Wat moeten we zeggen? Wat kunnen we zeggen. Ons ontbreken de woorden.
Wat een vreselijke toestand in de wereld. Het arme volk van Oekraïne belaagd, aangevallen. Hoe zal het verder gaan? Hoe kunnen wij hier voor Gods aangezicht woorden aan geven? Ik kan geen betere woorden bedenken dan die David had. Ook hij kende die
verbijstering toen hij Psalm 2 dichtte:
Wat drijft de volken, wat bezielt ze toch?

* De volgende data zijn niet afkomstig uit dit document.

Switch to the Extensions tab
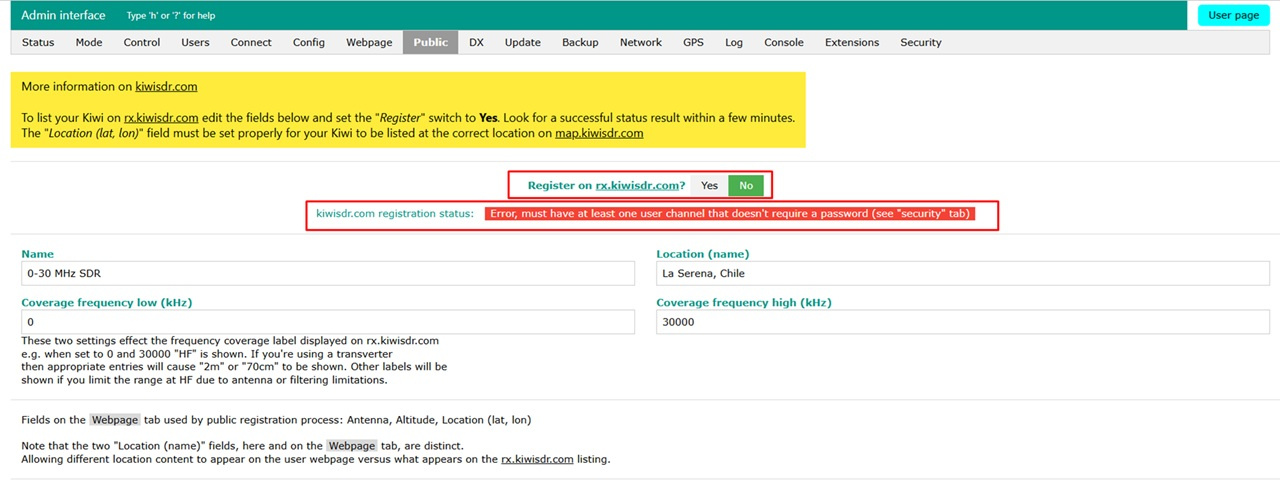pyautogui.click(x=851, y=42)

Wat is de waanzin toch die zij beramen?
De groten staan gewapend tot de slag,
de machtigen der wereld spannen samen.
‘t Is tegen het gezag van God de Here
en tegen zijn gezalfde vorst gericht:
‘Komt’, zeggen zij, ‘laat ons hun banden scheuren,
tot alle macht in onze handen ligt’!
Ten diepste beleven we in deze dagen een opstand tegen de Here. Hij heeft liefde en vrede op het oog. Geen haat en geen oorlog. En het is dan ook onbegrijpelijk en verbijsterend te horen hoe de Russisch-orthodoxe patriarch zich opstelt ten opzichte van president Poetin. Dat maakt het voor een christen nog ingewikkelder. En niet alleen verbijstering komt dan aan het licht. Wat mij betreft ook onbegrip en schaamte.